= PROBLEM STATEMENT =
Locate each line in the listing below that contains the word "checkbox" and copy those lines out.

+++

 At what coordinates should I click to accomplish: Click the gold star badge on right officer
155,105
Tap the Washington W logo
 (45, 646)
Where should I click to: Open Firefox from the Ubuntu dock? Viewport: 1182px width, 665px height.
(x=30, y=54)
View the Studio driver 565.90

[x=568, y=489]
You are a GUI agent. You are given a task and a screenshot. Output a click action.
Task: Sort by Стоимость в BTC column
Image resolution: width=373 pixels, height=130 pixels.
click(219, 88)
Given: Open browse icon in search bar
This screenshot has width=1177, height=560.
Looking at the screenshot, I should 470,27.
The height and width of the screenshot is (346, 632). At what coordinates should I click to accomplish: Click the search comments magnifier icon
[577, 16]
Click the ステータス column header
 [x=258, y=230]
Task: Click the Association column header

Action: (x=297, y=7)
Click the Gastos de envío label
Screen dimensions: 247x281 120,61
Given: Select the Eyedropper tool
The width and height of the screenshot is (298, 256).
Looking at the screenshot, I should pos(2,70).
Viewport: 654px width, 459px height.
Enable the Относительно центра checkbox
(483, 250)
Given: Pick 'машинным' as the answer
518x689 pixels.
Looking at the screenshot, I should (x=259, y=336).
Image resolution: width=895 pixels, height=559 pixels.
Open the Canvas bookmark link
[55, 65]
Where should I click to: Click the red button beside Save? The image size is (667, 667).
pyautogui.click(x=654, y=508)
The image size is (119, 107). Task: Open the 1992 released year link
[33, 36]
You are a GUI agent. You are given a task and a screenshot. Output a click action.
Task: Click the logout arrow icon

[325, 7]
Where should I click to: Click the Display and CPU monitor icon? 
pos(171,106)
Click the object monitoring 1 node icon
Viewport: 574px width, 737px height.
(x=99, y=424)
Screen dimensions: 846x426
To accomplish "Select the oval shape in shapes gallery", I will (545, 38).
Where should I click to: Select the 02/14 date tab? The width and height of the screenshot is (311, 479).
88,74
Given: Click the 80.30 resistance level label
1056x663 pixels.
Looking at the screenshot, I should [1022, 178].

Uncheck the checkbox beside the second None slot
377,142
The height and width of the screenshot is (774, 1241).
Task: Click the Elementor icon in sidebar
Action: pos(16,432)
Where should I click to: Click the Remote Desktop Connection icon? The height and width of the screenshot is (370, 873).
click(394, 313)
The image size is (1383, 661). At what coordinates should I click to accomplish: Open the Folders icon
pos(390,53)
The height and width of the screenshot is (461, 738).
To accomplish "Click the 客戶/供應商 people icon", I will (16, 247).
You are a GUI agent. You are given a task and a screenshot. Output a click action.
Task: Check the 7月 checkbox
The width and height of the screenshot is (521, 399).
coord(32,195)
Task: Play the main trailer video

+++

= TASK ANSWER =
Enable the Относительно центра checkbox
Uncheck the checkbox beside the second None slot
Task: Check the 7月 checkbox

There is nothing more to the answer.